Industry News

Coinbase was attacked using Firefox 0-days (previously unknown security flaws in Firefox) to steal browser session tokens, which are credentials stored in browser data files that let attackers access cloud services like Gmail without needing passwords. The attackers specifically targeted these token files through direct access to browser datastores (the storage locations where browsers save data), which is unusual behavior that could be detected by monitoring which processes access these files.

This article discusses 'Homefield Advantage' as a security concept, meaning that a mature security team should have natural advantages when defending their own systems, similar to how sports teams perform better at home. The author argues that security programs should recognize and leverage these inherent benefits, such as familiarity with their own environment and systems.

This is a disclaimer notice from a blog called WUNDERWUZZI stating that penetration testing (authorized attempts to find security weaknesses in systems) must have proper permission, and that the blog's content is for educational purposes to help people understand security attacks and defenses.

BashSpray is a password spray tool (a script that tests many accounts with common weak passwords to find security gaps) that red teams (security professionals hired to test defenses) can use to identify weak passwords in their organization. The tool works on both Mac and Windows systems, and ideally should be integrated into security response workflows so that affected users and security teams are notified to change passwords and investigate if needed.

This article discusses how to interact with Active Directory (a system that manages users and computers on networks) on macOS computers. It describes three approaches: using macOS's built-in Directory Utility, using Apache Directory Studio (a third-party tool), or writing custom scripts with LDAP (lightweight directory access protocol, the standard way to query directory systems) commands.

Google's login system leaks alternate email addresses to anyone who calls an unauthenticated endpoint (a service that doesn't require you to prove who you are) with just an email address. An attacker could use this to find backup accounts linked to a target email, then use those accounts for phishing (tricking people into giving up passwords) or to take over the main account if the alternate email is set up for password recovery.

Lyrebird is a security tool that takes a screenshot of your desktop and then monitors your computer by using the webcam to photograph anyone who tries to use it while you're away. The tool is designed to catch people who access an unattended workstation, helping you identify if someone has tampered with your computer.

KoiPhish is a relay proxy (a tool that intercepts and forwards network traffic between a user and a target server) designed for phishing attacks. It forwards requests from victims to a real website while modifying links in responses to keep users engaged with the fake site instead of noticing they've been redirected.

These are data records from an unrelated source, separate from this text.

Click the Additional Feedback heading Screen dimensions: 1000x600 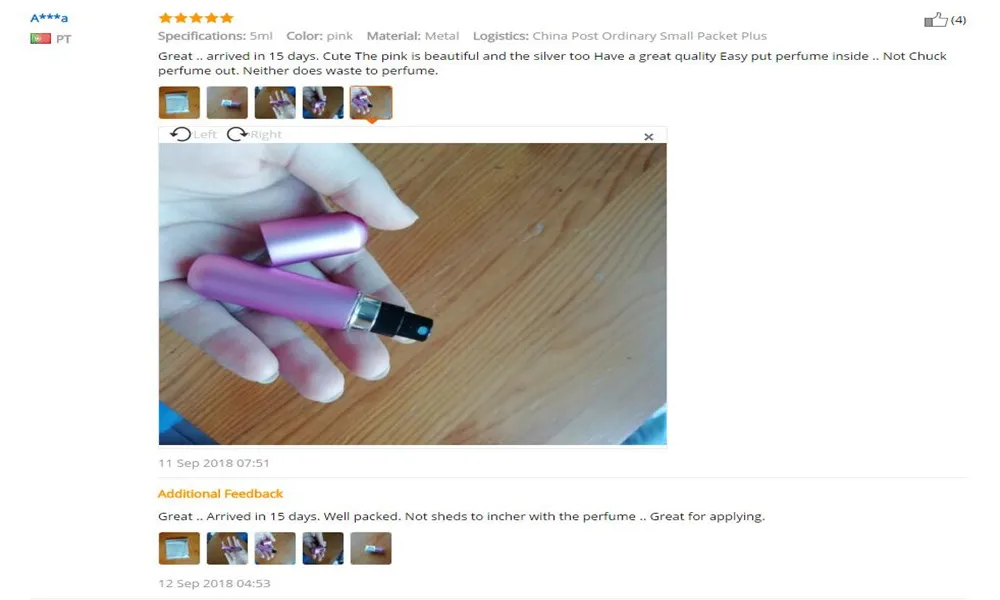point(220,494)
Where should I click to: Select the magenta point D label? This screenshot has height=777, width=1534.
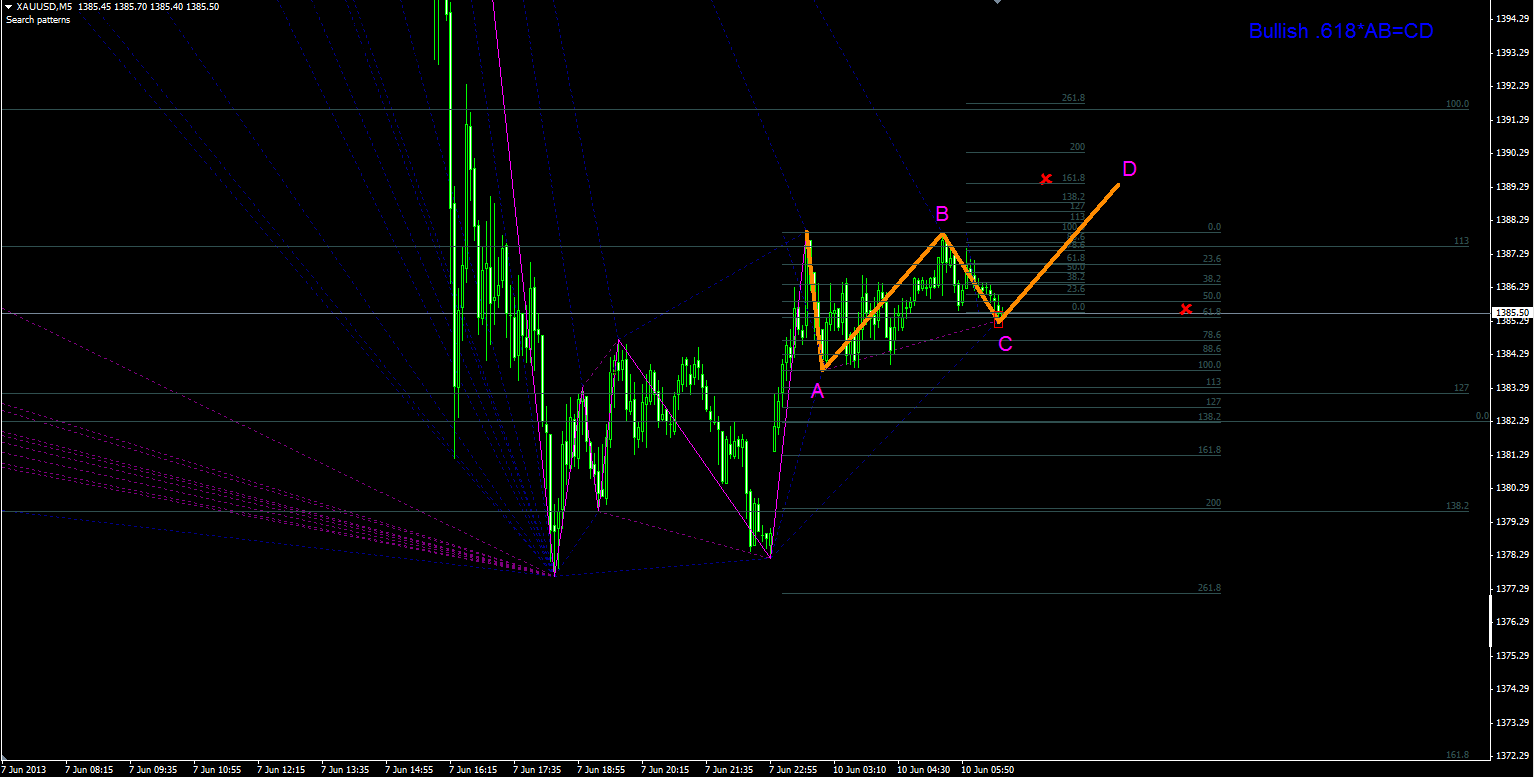coord(1129,168)
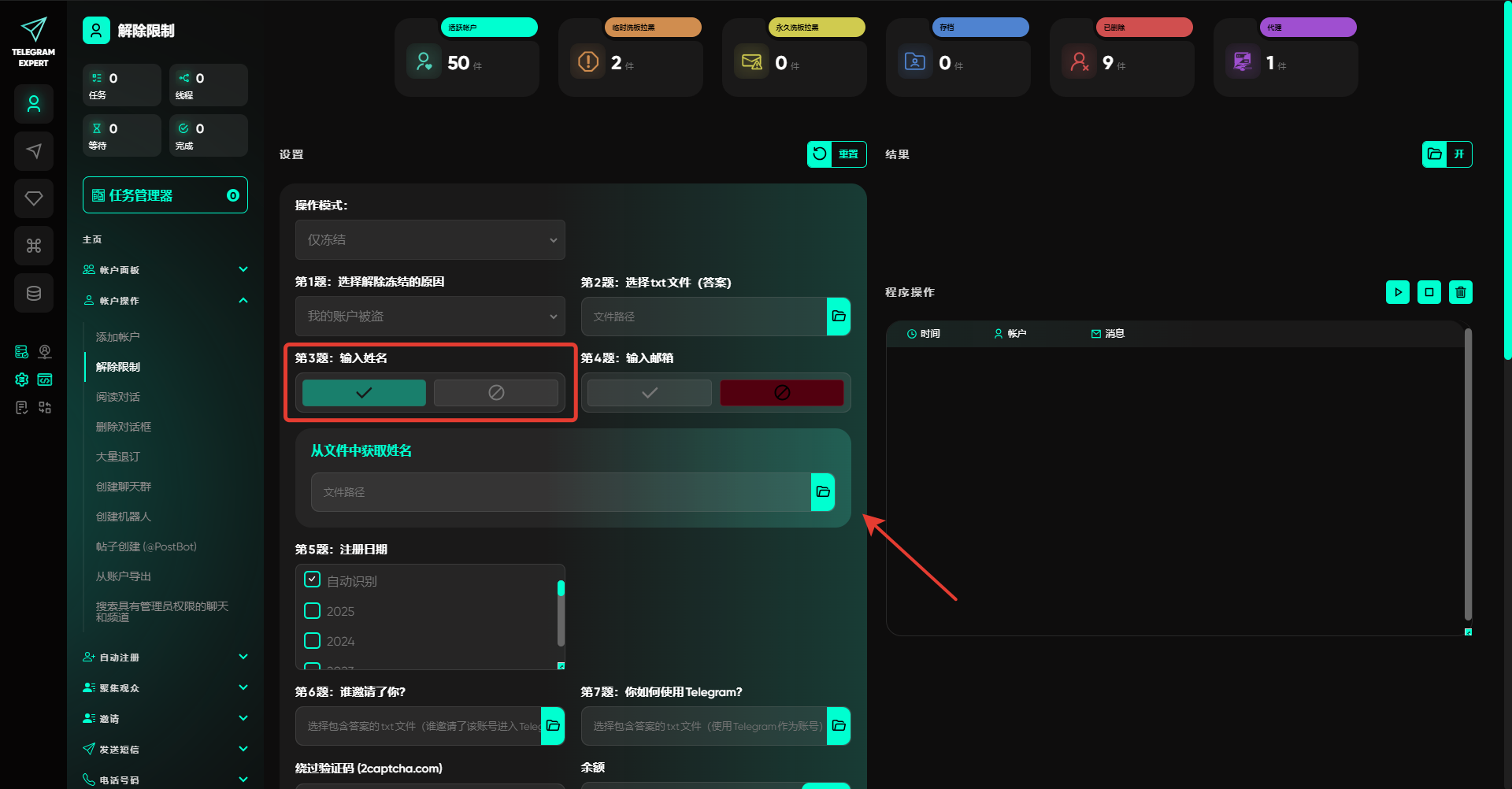The image size is (1512, 789).
Task: Open results folder next to 开
Action: (1435, 154)
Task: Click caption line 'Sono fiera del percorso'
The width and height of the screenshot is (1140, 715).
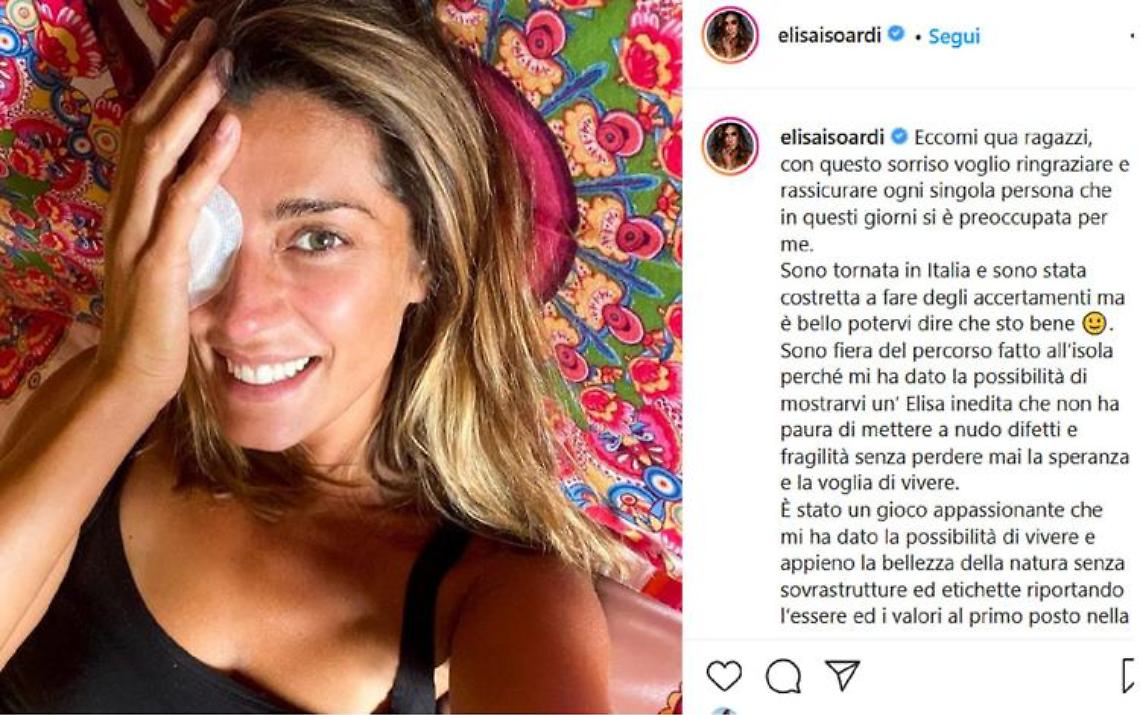Action: [x=947, y=351]
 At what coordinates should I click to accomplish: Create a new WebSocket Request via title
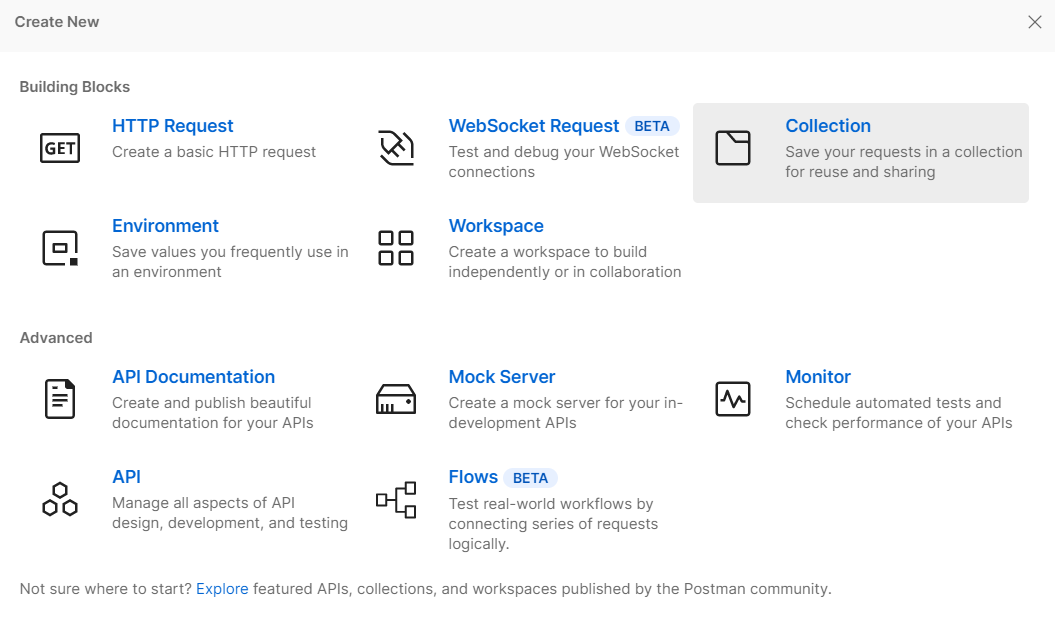533,126
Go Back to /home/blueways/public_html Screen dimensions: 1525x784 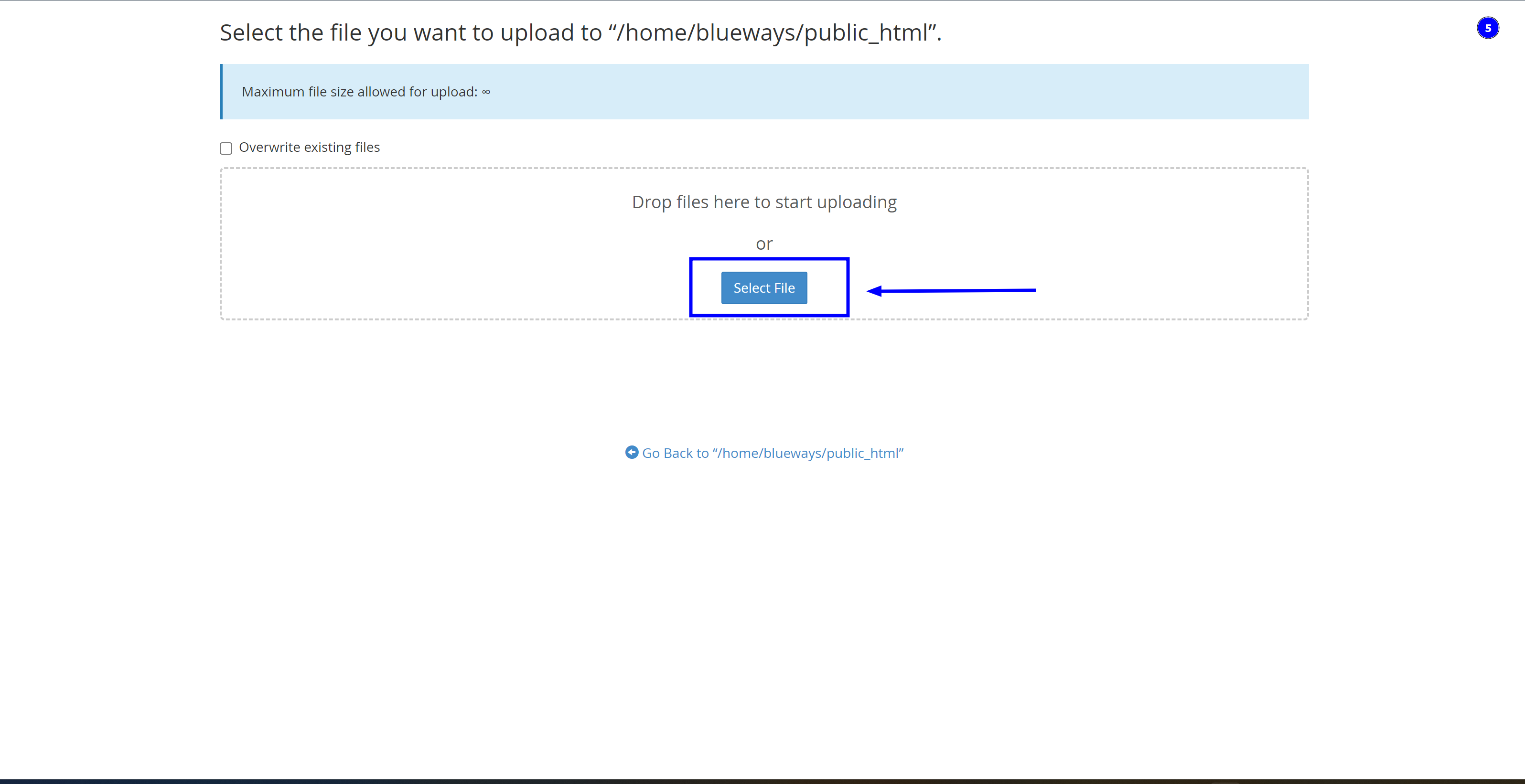pyautogui.click(x=763, y=453)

This post describes techniques for accessing user accounts and data on macOS systems after gaining root access, including methods to bypass keychain (macOS's password storage system) protections through process injection and debugger attachment. The author notes that macOS has security features like SIP (System Integrity Protection, which prevents debugging of protected system processes) and keychain encryption that make direct access difficult, requiring either the target user's password or creative workarounds like injecting code into running processes.

Attackers can steal authentication cookies (small files that prove you're logged in) from a compromised computer to break into web applications and cloud services, even bypassing multi-factor authentication (extra security checks beyond passwords). This works because cookies remain valid long after authentication is complete and are stored where attackers can find them, either on disk or in the computer's active memory. This technique, called "pass the cookie," is a post-exploitation method (a way attackers move through a system after gaining initial access) that also works with similar tokens like JWTs (JSON web tokens, another way to prove identity).